As the trials followed one another in the late 1870s and early 1880s, it became clear that the bargain pioneered by Nicotera was proving to be a turning point. Governments in Rome were resigning themselves to working with Sicilian politicians who had mafia support. Mafiosi were gradually becoming part of a new political normality. The men of honour built up their extortion rackets and other business interests, but they also learned that political friendships had become more important than ever to their survival. For their part, Sicilian politicians were given the opportunity that the Right had denied them for so long: they could now launch themselves into the national arena, into the mysterious dance of coalition partners that determined how power and resources were distributed from Rome. There was a bonus in that the Left spent much more public money in Sicily than the Right had done—on roads, bridges, harbours, hospitals, schools, sanitation, slum clearance, and asylums. All of these were potential sources of income and power for politicians and criminals alike. Thus mafiosi found that the Left was willing to use them as ‘an instrument of local government’, just as the Right had done, only in a slightly different way. Whereas the Right had tried to run Sicily by oiling guns, the Left preferred to grease palms. Under the Left, the mafia and the politicians it dealt with began to sink their arms deep into the Roman pork barrel.

Nicotera’s bargain thus created a blueprint for governing Sicily that would remain more or less in place for the next forty years. Indeed, even today, the mafia aims to be an ‘instrument of local government’ of the kind that it became under the Left. And today, as during the critical years of 1875–7, men of honour do not set the political agenda; only very rarely do they have either the inclination or the power to turn the tide of Italian politics. They merely adapt to circumstances by striking bargains with politicians of all colours.

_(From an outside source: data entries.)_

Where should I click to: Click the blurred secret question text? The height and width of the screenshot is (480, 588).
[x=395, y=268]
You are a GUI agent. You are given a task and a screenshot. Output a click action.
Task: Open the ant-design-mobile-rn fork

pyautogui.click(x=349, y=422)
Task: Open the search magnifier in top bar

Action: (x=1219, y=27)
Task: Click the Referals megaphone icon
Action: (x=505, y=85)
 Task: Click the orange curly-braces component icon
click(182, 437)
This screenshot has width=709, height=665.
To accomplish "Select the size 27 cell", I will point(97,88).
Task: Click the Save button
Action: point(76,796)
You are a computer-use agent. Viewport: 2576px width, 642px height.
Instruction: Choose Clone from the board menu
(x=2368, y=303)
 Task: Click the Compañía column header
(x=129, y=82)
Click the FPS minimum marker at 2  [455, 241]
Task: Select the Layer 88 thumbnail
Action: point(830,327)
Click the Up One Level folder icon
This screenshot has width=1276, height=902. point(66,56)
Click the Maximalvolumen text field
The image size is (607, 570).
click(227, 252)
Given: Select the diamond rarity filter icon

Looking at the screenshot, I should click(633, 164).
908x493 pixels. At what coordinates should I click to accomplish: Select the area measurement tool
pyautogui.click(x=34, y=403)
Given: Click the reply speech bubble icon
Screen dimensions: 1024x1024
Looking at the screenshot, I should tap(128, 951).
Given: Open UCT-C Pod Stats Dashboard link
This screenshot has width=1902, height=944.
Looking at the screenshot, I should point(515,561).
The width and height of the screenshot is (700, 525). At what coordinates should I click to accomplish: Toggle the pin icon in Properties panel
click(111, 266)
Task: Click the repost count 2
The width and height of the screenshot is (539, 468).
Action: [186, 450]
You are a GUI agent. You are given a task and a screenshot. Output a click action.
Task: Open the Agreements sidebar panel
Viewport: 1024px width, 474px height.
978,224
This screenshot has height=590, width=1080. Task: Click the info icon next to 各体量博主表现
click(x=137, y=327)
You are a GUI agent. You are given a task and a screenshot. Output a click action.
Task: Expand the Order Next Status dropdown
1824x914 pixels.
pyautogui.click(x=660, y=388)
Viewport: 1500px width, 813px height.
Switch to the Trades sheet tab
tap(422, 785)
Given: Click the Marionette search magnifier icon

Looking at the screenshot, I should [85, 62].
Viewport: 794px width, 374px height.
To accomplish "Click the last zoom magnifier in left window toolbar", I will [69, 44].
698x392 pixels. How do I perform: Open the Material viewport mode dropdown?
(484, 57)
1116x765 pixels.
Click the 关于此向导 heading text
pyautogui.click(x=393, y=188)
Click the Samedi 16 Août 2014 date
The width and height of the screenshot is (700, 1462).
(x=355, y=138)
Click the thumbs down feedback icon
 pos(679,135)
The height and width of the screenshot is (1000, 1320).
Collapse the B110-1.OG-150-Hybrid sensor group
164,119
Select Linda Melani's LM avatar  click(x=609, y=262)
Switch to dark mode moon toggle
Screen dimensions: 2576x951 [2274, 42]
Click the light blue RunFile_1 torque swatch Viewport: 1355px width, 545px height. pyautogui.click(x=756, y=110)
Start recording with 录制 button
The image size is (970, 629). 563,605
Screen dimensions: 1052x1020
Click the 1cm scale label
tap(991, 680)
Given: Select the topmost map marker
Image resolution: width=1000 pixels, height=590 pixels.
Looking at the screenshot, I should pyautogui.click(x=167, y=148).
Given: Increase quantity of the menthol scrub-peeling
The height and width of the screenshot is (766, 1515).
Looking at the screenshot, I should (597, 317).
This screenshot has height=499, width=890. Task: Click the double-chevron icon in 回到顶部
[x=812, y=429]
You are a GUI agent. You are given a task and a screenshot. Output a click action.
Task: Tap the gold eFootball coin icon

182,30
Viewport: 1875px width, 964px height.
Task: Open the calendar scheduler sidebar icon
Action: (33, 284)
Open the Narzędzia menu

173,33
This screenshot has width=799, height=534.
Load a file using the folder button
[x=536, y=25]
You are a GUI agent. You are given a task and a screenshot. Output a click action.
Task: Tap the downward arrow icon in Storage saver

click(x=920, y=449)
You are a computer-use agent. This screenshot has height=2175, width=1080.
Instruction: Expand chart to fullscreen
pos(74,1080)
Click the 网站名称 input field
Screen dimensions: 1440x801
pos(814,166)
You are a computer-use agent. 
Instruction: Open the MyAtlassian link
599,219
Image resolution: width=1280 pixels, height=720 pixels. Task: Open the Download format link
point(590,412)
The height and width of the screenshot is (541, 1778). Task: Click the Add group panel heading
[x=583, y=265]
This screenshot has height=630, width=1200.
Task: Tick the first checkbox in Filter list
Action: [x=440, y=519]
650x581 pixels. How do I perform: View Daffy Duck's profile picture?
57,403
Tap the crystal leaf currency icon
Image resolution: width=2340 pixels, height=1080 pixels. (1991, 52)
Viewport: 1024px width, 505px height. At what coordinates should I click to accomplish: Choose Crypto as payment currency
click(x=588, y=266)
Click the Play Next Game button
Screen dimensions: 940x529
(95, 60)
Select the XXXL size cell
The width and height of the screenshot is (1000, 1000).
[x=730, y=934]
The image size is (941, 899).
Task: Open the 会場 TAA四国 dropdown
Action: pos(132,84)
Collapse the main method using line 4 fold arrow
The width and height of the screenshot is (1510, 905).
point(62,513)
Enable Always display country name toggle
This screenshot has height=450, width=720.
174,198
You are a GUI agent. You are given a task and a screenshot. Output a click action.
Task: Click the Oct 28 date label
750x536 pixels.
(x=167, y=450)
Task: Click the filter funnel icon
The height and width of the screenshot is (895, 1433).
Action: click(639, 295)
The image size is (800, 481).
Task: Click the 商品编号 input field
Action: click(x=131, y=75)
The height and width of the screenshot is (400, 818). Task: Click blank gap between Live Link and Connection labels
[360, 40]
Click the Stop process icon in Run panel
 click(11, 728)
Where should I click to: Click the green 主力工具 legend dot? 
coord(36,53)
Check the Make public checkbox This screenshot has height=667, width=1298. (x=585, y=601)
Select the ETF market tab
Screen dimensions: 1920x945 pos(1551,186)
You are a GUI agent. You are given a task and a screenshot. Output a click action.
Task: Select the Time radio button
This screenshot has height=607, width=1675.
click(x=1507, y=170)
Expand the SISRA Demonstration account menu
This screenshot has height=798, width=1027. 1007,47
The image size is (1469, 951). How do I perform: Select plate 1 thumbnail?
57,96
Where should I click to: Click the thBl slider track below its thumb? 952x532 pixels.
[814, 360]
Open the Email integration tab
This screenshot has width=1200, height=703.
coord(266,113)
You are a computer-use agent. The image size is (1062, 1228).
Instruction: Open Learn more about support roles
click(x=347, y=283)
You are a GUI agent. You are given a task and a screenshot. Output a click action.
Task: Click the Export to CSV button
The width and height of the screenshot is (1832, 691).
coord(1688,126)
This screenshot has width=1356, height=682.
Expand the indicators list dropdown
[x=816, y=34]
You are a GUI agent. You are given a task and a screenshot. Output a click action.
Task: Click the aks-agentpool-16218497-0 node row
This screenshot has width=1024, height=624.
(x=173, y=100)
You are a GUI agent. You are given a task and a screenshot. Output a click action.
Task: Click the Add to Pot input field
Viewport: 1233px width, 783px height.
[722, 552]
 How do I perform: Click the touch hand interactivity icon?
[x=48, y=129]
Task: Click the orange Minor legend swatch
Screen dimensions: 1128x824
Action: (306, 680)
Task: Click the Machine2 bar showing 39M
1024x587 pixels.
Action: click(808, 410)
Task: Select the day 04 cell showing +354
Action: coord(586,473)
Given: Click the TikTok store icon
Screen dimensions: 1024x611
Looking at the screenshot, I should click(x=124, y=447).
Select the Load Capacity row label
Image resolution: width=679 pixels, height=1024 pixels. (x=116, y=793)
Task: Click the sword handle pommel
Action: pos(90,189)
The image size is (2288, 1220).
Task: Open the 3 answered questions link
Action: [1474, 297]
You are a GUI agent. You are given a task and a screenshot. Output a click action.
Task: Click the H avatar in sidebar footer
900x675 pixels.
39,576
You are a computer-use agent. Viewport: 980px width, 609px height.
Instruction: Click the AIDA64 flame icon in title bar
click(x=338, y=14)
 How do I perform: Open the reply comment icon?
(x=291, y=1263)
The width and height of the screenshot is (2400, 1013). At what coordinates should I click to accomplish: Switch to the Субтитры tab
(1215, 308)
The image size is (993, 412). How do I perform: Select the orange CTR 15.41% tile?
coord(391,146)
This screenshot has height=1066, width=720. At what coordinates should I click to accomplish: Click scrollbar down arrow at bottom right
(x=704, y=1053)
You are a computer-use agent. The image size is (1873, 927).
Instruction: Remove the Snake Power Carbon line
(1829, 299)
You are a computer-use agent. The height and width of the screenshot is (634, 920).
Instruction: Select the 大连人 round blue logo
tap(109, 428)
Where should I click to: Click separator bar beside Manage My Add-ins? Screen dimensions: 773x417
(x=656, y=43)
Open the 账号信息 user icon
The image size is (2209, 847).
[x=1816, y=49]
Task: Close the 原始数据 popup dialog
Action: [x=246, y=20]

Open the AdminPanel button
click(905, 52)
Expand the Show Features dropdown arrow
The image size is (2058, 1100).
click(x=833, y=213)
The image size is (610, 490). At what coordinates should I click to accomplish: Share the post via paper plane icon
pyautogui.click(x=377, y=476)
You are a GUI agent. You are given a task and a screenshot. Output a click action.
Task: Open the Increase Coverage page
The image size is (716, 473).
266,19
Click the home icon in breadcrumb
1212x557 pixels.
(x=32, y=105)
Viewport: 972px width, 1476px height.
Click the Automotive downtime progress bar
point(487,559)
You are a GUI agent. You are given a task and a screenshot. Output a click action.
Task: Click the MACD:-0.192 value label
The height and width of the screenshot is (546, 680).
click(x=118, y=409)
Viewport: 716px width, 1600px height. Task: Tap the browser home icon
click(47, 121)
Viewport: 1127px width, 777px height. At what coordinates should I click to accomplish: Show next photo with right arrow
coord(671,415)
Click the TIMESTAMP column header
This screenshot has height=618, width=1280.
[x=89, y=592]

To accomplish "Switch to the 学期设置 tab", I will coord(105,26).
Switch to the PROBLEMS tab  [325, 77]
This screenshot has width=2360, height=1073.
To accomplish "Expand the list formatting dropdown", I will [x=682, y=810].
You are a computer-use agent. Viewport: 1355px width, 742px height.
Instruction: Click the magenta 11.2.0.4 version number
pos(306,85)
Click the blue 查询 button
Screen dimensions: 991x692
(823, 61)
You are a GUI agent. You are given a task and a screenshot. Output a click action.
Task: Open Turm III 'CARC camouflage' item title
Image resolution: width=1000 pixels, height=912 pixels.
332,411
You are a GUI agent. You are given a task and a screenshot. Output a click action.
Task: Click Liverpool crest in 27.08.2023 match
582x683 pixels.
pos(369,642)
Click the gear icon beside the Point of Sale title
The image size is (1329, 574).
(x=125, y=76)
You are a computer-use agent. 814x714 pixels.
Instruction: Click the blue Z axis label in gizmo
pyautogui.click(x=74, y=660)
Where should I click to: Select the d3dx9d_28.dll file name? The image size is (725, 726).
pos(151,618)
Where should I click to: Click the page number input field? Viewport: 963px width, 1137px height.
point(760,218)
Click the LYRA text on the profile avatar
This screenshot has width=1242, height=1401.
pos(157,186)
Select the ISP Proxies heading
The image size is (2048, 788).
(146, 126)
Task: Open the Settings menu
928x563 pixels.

THE FAVARA BROTHERHOOD: THE MAFIA IN SULPHUR COUNTRY

In the early nineteenth century blemishes of a more sickly shade of yellow began to appear in the grain-coloured highlands of the Sicilian interior. The island had a virtual natural monopoly in an element that was an essential raw material of the industrial revolution: sulphur, used in the production of a host of things from fungicides and fertilizers to paper, pigments, and explosives. The plains and hillsides of the south-western and central provinces of Agrigento and Caltanissetta were torn open to expose the precious element that lay in thick seams below the surface. It was as if a congenital geological illness were finally beginning to make its symptoms manifest. In the mining regions, unearthly bluish smoke could often be seen emanating from the
calcaroni,
huge buried mounds of sulphur-bearing rock that were slowly burned to release a brown liquid. The fumes poisoned the countryside around and ruined the health of men and animals alike. And life in the sulphur mines was more infernal even than the landscape: collapses were common, and any fire would create lethal sulphur dioxide fumes. One hundred men were killed in 1883—by no means an untypical year.